_What you are asked to do:_ Take the line containing "Copyright (48, 2271)" and every line after it in the data below, and print them exactly as given, with nothing else.

+ + + + +

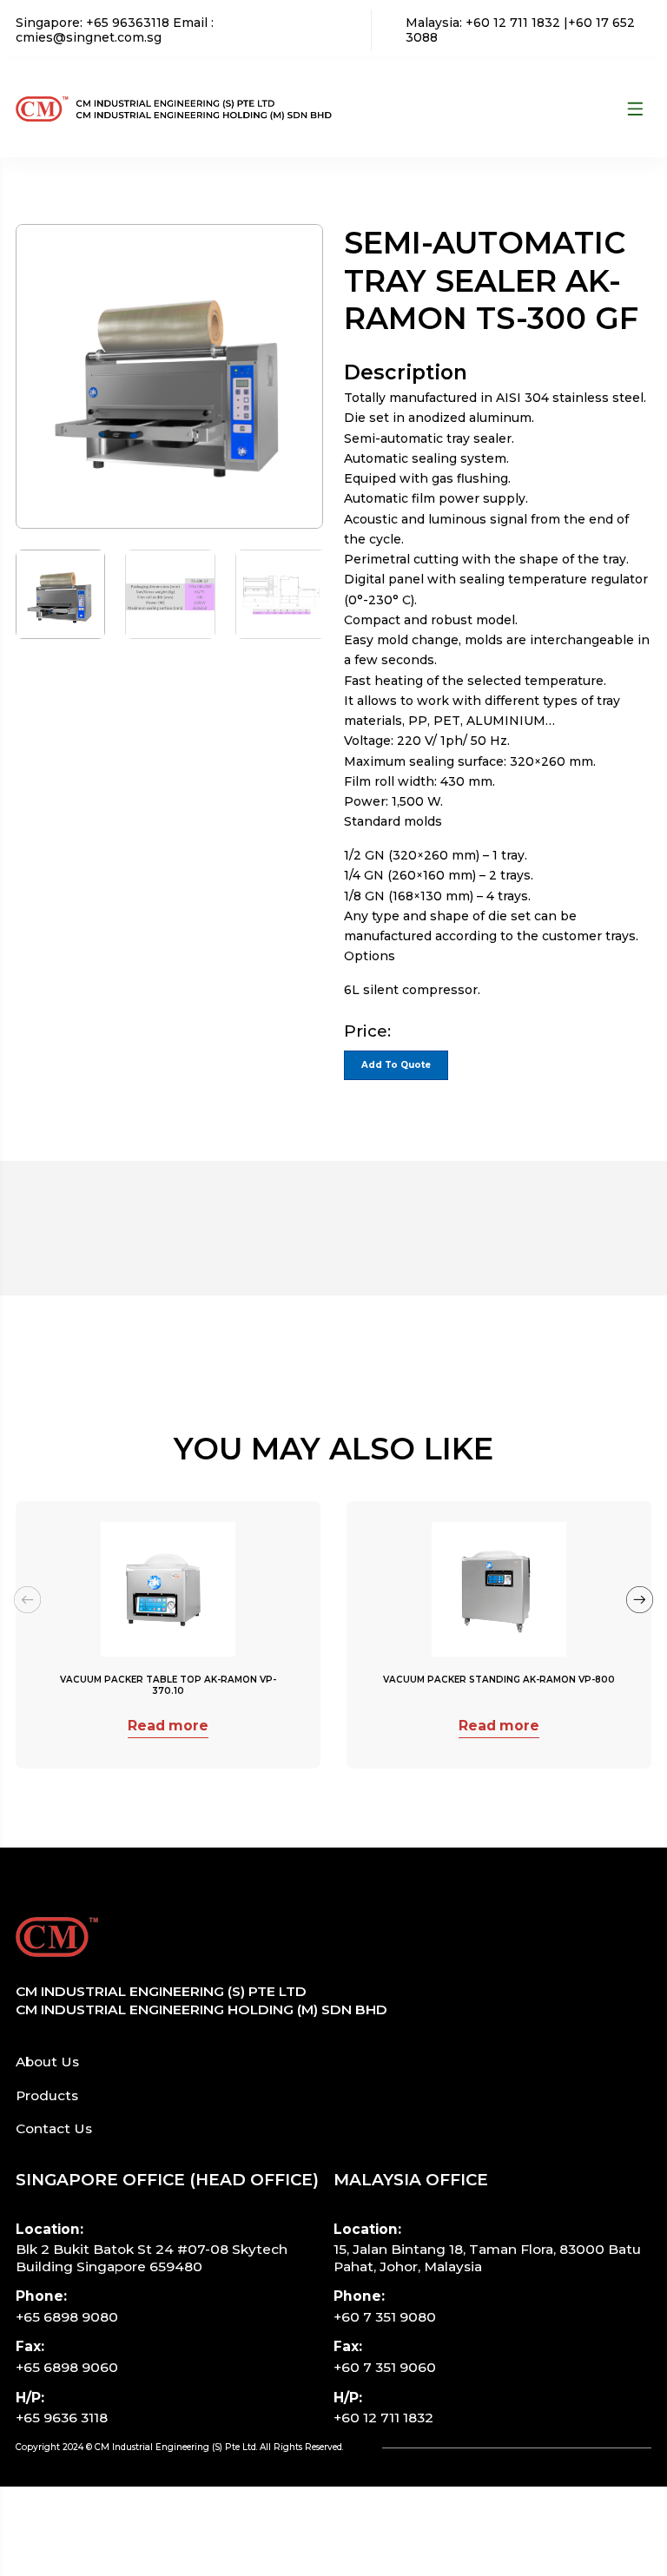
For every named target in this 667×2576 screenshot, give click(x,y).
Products (47, 2095)
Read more (168, 1725)
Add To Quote (396, 1065)
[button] (639, 1599)
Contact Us (54, 2128)
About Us (47, 2061)
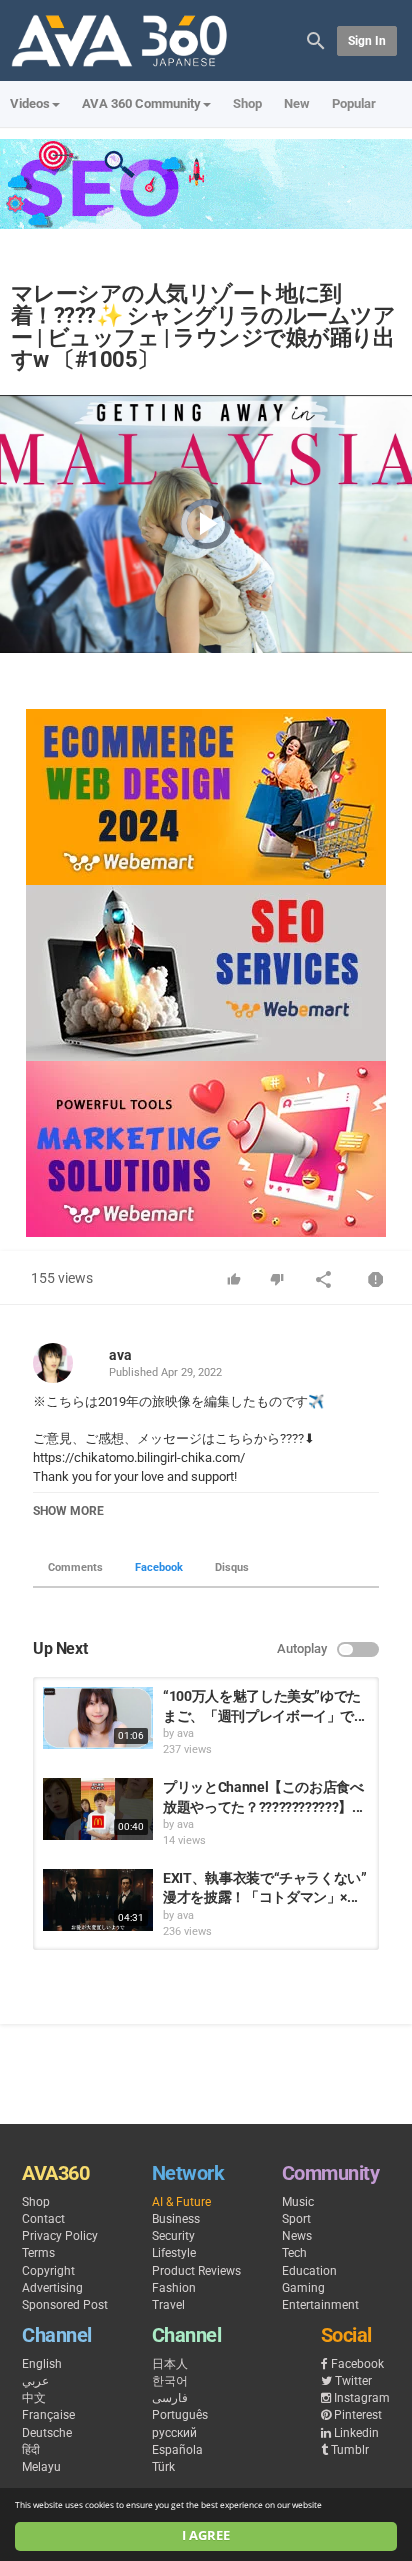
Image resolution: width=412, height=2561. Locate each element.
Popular (354, 103)
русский (174, 2433)
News (297, 2236)
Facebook (159, 1567)
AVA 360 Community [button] (141, 103)
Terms (38, 2253)
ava (120, 1355)
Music (298, 2202)
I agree (206, 2535)
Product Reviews (196, 2271)
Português (180, 2415)
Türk (163, 2467)
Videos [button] (30, 103)
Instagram (362, 2398)
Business (176, 2219)
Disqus (232, 1567)
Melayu (41, 2467)
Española (177, 2450)
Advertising (52, 2288)
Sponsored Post (65, 2305)
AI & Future (181, 2202)
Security (173, 2236)
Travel (168, 2305)
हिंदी (31, 2450)
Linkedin (356, 2433)
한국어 (170, 2381)
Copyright (48, 2271)
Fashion (174, 2288)
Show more (68, 1511)
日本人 (170, 2364)
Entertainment (320, 2305)
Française (48, 2415)
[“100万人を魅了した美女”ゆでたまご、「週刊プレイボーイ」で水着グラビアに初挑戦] (98, 1718)
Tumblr (350, 2450)
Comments (75, 1567)
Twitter (353, 2381)
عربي (35, 2381)
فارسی (170, 2398)
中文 (34, 2398)
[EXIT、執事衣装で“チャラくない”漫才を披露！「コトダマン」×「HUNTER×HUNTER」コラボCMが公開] (98, 1900)
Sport (296, 2219)
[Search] (316, 39)
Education (309, 2271)
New (297, 103)
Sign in (367, 41)
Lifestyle (174, 2253)
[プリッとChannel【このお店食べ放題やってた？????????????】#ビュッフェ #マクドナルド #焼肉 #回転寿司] (98, 1809)
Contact (43, 2219)
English (42, 2364)
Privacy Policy (60, 2236)
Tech (294, 2253)
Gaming (303, 2288)
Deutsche (47, 2433)
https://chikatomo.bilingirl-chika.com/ (139, 1457)
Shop (247, 103)
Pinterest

+ + + + +

_Result of the exercise:_
Copyright (48, 2271)
Fashion (174, 2288)
Show more (68, 1511)
日本人 (170, 2364)
Entertainment (320, 2305)
Française (48, 2415)
[“100万人を魅了した美女”ゆでたまご、「週刊プレイボーイ」で水着グラビアに初挑戦] (98, 1718)
Tumblr (350, 2450)
Comments (75, 1567)
Twitter (353, 2381)
عربي (35, 2381)
فارسی (170, 2398)
中文 (34, 2398)
[EXIT、執事衣装で“チャラくない”漫才を披露！「コトダマン」×「HUNTER×HUNTER」コラボCMが公開] (98, 1900)
Sport (296, 2219)
[Search] (316, 39)
Education (309, 2271)
New (297, 103)
Sign in (367, 41)
Lifestyle (174, 2253)
[プリッとChannel【このお店食べ放題やってた？????????????】#ビュッフェ #マクドナルド #焼肉 #回転寿司] (98, 1809)
Contact (43, 2219)
English (42, 2364)
Privacy Policy (60, 2236)
Tech (294, 2253)
Gaming (303, 2288)
Deutsche (47, 2433)
https://chikatomo.bilingirl-chika.com/ (139, 1457)
Shop (247, 103)
Pinterest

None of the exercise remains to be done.